Among the many films that slipped through the cracks last year was Secret in Their Eyes, a remake of the 2009 Argentinian Oscar-winner of the same name. Actually, the original is El secreto de sus ojos, which a sane person might translate as THE Secret in Their Eyes, but even inclusion of the the makes for a clunky title. See, it’s not that each eye has a secret or anything — that would be Secrets, plural, in Their Eyes. Obviously the title tells us that there is a single secret, okay, and it’s in multiple eyes. Or maybe just one eye per person. The major reason this film failed at the box office and slid under the radar of pretty much everyone is that the title fails to delineate exactly which eyes we’re dealing with here.

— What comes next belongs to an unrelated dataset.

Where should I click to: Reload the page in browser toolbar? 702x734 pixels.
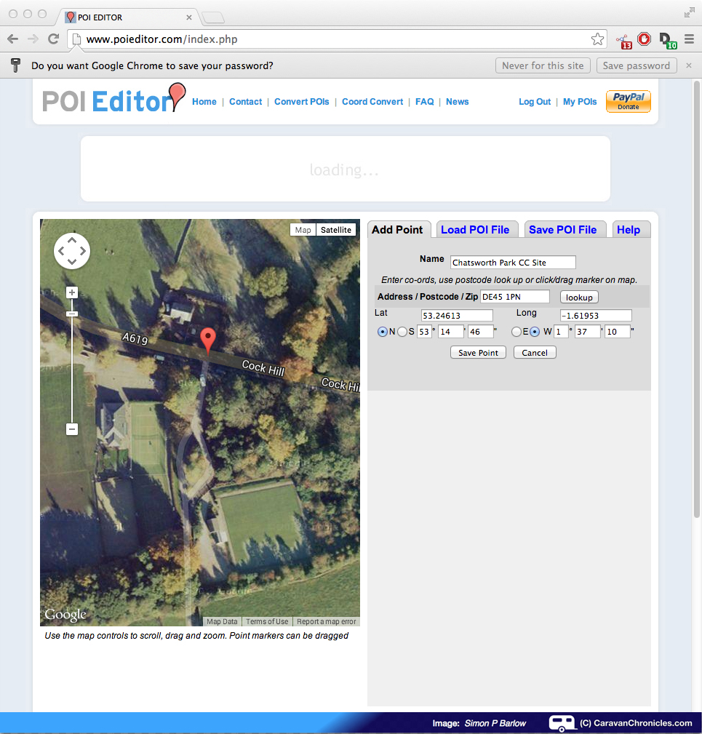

Maybe it’s a part of the long game, though, this being the start of a new shared-universe franchise or something. Next up is Secret in Their Left Eyes, follow by Right, followed of course by Left v. Right: Dawn of Secret. Each of those would be hard-pressed to be a bigger waste of time than this film, and the possibilities really are endless if your only criteria for titling a major motion picture starring three Hollywood A-listers is “must contain words”. As Louis C.K. said about parents being giving free reign to name their babies whatever the hell they want: shouldn’t there be at least a couple of rules? What’s that you say? The Elements of Style came out in 1920?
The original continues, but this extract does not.